++++ Provided entries ++++

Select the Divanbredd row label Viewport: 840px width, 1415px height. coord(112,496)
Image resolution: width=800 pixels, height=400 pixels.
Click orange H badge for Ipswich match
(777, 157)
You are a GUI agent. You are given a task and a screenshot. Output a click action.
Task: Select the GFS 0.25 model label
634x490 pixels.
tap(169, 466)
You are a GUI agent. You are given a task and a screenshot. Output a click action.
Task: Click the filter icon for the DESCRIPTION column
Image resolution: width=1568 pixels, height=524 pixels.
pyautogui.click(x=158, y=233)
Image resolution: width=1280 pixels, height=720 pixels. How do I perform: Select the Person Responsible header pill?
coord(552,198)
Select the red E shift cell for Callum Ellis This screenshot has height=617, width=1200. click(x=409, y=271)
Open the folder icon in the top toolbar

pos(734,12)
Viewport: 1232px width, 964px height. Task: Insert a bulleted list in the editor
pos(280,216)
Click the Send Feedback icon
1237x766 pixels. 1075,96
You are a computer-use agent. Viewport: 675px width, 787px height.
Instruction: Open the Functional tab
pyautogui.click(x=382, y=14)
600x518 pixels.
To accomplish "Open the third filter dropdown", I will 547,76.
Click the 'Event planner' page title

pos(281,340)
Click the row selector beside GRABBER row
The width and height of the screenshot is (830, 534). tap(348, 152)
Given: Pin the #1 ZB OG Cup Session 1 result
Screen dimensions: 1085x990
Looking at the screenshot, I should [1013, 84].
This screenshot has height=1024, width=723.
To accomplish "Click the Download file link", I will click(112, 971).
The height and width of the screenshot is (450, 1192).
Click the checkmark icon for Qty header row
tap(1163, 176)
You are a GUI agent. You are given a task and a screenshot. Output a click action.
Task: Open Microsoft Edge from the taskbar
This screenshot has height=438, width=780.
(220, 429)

++++

## Assignment
The answer must be a word-for-word reproduction of every record above.

## Result of the task
Select the Divanbredd row label Viewport: 840px width, 1415px height. coord(112,496)
Image resolution: width=800 pixels, height=400 pixels.
Click orange H badge for Ipswich match
(777, 157)
You are a GUI agent. You are given a task and a screenshot. Output a click action.
Task: Select the GFS 0.25 model label
634x490 pixels.
tap(169, 466)
You are a GUI agent. You are given a task and a screenshot. Output a click action.
Task: Click the filter icon for the DESCRIPTION column
Image resolution: width=1568 pixels, height=524 pixels.
pyautogui.click(x=158, y=233)
Image resolution: width=1280 pixels, height=720 pixels. How do I perform: Select the Person Responsible header pill?
coord(552,198)
Select the red E shift cell for Callum Ellis This screenshot has height=617, width=1200. click(x=409, y=271)
Open the folder icon in the top toolbar

pos(734,12)
Viewport: 1232px width, 964px height. Task: Insert a bulleted list in the editor
pos(280,216)
Click the Send Feedback icon
1237x766 pixels. 1075,96
You are a computer-use agent. Viewport: 675px width, 787px height.
Instruction: Open the Functional tab
pyautogui.click(x=382, y=14)
600x518 pixels.
To accomplish "Open the third filter dropdown", I will 547,76.
Click the 'Event planner' page title

pos(281,340)
Click the row selector beside GRABBER row
The width and height of the screenshot is (830, 534). tap(348, 152)
Given: Pin the #1 ZB OG Cup Session 1 result
Screen dimensions: 1085x990
Looking at the screenshot, I should [1013, 84].
This screenshot has height=1024, width=723.
To accomplish "Click the Download file link", I will click(112, 971).
The height and width of the screenshot is (450, 1192).
Click the checkmark icon for Qty header row
tap(1163, 176)
You are a GUI agent. You are given a task and a screenshot. Output a click action.
Task: Open Microsoft Edge from the taskbar
This screenshot has height=438, width=780.
(220, 429)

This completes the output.